With this discovery, scientists believe that there had to have been some sort of advantage to the PTC nontasters otherwise their gene would've died out due to natural selection. They believe there is some other bitter compound that nontasters of PTC can taste that tasters can't. This would actually lead to heterozygote advantage within the PTC tasting gene.
However, there is still a lot more research to do on the PTC gene, as they have found numerous influences on whether you're a taster or nontaster. Some people can only taste it on certain days, whereas other people have a different phenotype based on what they've ate that day.
Conclusion Question 1
In the first part of the DNA isolation, you discarded the supernatant and kept the cells. However, after processing the sample with Chelex®, you kept the supernatant and discarded the pellet. Tracing the path of your DNA, explain the goal of each processing step.
First, we isolated the DNA within the cell to look at just the sequences. We then used PCR to make millions of copies of our DNA to study. After that, we used a restriction enzyme to cut our DNA sequences based on its specific nucleotide strands and the we used gel electrophoresis to visualize our genotype.
Conclusion Question 2
Explain how the HaeIII enzyme discriminates between the C-G polymorphism in the TAS2R38 gene.

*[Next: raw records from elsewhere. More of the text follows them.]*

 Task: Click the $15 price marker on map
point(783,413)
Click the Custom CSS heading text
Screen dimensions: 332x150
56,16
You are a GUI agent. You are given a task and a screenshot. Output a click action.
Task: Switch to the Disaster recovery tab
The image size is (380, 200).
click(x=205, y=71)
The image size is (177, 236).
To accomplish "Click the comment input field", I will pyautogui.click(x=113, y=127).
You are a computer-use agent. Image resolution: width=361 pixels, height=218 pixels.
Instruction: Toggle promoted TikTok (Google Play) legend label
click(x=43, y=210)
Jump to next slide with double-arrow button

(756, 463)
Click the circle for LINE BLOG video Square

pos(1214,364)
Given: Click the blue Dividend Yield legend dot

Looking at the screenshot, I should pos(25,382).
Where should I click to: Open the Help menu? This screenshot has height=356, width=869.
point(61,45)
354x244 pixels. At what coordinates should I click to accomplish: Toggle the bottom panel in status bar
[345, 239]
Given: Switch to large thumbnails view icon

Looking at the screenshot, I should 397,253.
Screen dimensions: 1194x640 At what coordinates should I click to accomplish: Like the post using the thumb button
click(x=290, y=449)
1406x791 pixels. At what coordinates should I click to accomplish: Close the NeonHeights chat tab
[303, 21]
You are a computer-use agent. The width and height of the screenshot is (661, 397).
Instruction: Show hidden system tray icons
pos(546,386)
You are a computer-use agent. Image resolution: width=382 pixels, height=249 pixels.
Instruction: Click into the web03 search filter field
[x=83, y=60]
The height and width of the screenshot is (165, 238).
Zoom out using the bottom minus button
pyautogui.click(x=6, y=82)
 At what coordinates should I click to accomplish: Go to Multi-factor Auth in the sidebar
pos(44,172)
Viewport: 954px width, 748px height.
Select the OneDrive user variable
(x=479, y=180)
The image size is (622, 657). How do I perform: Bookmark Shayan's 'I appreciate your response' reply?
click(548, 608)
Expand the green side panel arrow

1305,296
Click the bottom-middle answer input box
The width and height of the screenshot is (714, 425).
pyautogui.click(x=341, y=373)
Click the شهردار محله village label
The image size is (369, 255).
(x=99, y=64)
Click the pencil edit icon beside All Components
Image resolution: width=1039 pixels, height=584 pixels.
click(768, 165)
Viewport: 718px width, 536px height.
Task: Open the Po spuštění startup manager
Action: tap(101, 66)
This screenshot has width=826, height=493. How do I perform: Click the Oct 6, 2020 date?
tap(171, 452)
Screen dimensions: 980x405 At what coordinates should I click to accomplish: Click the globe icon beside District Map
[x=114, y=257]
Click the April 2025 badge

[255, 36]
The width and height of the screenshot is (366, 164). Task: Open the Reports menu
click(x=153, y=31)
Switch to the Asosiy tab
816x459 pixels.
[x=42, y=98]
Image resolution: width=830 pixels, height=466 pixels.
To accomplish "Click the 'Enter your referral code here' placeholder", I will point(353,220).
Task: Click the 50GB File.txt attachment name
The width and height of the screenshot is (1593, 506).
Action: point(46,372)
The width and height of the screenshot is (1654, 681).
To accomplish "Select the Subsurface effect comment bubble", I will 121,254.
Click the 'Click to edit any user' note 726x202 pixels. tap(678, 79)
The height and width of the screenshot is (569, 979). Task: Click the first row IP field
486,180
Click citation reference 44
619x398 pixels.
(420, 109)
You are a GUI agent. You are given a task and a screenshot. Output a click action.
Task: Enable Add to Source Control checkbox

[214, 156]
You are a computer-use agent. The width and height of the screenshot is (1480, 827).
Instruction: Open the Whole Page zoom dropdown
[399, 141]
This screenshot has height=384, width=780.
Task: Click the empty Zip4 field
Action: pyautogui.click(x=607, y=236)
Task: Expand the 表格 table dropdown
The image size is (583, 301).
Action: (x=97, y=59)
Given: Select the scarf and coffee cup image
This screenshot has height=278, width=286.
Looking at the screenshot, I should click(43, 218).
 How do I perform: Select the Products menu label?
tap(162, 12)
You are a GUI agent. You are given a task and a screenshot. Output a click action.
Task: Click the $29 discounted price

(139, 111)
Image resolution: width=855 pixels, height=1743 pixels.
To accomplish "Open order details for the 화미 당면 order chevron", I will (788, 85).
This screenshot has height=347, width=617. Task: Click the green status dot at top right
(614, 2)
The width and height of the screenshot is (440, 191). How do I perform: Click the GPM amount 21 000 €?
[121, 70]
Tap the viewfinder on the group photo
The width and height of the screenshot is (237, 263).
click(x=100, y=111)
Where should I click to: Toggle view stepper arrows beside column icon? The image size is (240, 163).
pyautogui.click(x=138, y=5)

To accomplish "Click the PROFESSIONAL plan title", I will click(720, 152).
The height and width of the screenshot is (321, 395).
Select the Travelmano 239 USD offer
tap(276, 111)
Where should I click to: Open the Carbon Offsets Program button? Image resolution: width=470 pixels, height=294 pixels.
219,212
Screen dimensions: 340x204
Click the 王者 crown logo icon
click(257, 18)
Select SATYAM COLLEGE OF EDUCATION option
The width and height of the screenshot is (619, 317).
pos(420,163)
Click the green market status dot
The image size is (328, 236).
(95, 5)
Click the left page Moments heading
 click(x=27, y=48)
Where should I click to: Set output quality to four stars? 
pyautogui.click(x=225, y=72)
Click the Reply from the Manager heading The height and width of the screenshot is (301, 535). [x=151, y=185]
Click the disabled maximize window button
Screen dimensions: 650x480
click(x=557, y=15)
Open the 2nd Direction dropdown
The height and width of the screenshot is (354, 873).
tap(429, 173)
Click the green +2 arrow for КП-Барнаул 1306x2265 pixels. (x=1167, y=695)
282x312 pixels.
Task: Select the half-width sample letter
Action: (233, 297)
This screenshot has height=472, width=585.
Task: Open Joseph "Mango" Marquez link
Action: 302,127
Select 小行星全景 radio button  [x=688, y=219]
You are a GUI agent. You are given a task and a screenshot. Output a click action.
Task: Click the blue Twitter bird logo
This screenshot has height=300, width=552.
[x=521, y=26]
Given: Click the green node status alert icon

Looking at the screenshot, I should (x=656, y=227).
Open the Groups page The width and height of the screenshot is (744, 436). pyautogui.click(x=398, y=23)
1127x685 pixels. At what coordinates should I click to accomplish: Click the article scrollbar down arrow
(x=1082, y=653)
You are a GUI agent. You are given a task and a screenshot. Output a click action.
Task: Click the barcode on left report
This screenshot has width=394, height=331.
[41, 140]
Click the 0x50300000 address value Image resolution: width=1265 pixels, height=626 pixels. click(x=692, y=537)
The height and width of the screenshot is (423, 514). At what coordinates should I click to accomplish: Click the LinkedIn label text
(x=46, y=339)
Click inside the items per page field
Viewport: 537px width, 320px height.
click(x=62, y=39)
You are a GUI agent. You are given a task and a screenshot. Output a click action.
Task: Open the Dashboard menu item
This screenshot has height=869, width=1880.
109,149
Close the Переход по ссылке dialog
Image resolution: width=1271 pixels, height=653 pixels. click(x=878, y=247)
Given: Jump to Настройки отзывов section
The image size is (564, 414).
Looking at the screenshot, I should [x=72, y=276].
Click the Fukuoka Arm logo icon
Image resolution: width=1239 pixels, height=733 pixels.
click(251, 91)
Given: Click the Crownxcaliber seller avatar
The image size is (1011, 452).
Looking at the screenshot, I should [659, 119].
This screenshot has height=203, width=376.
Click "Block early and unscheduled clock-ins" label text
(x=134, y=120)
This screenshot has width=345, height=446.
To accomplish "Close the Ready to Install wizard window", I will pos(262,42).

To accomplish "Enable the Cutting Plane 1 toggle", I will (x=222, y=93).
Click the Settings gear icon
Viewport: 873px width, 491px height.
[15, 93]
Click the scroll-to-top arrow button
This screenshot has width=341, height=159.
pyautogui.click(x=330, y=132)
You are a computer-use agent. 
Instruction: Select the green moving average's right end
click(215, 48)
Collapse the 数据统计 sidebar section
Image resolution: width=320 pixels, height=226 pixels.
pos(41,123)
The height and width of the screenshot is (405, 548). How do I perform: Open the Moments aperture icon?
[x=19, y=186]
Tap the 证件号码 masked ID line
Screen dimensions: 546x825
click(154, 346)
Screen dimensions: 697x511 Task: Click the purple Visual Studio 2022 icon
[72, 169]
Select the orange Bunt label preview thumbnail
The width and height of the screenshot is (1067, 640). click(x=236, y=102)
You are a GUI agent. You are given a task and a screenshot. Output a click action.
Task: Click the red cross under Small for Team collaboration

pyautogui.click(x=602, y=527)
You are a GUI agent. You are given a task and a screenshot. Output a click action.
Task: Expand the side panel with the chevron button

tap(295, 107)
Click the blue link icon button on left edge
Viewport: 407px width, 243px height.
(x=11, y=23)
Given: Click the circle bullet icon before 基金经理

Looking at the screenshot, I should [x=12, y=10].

Haelll is a restriction enzyme that searches specifically and only for a GGCC sequence. In non-tasters, a SNP has occurred where this sequence does not occur; therefore, the restriction enzyme, Haelll, can no longer recognize the gene.
Conclusion Question 3
3.)According to the class results, how well does your genotype predict PTC-tasting phenotype? Considering that not everyone who can taste PTC tastes it the same way, what does this tell you about classical dominant/recessive inheritance?
If the lab is done properly, the genotype type will always predict the correct phenotype for the PTC tasting gene. PTC tastes differently for certain people depending whether they are strong tasters with a dominant homozygous trait versus if they have the heterozygous trait making them weak tasters.
Conclusion Question 4
Using what you know about genetics, SNPs, and the PTC gene, explain why it is possible for a person to be a “weak taster.”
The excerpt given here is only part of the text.